▶ _DIRECTIONS_:
Copy, from the data below, each line that has the word "will".

▶ _EXERCISE INPUT_:

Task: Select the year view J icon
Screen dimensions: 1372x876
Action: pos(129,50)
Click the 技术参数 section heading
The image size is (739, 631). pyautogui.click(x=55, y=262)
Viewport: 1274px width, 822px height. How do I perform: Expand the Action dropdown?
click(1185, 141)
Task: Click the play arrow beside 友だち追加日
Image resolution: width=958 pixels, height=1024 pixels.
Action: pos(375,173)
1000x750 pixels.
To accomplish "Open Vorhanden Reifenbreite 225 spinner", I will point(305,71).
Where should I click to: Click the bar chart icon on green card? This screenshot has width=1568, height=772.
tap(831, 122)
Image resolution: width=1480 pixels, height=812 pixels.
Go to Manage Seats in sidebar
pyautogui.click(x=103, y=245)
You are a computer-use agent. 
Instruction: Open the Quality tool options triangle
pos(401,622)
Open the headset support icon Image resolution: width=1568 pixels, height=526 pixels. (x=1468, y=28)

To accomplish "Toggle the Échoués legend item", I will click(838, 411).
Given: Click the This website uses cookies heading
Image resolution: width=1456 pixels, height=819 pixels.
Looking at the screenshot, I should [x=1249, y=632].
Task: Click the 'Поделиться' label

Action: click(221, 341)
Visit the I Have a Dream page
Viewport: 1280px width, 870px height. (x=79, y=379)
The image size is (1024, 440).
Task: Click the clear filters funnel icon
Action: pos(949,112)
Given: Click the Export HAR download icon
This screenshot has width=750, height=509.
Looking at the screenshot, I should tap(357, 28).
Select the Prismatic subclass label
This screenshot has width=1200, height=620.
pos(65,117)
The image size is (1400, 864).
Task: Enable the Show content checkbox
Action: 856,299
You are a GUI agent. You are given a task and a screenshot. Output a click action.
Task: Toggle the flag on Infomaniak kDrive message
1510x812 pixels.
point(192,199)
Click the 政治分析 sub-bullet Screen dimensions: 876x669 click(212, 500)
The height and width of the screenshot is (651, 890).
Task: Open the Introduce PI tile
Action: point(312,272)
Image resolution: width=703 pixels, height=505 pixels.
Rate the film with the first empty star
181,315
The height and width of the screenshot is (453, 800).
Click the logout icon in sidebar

▶ _RESULT FOR THIS TASK_:
To accomplish "Open Vorhanden Reifenbreite 225 spinner", I will point(305,71).
To accomplish "Toggle the Échoués legend item", I will click(838, 411).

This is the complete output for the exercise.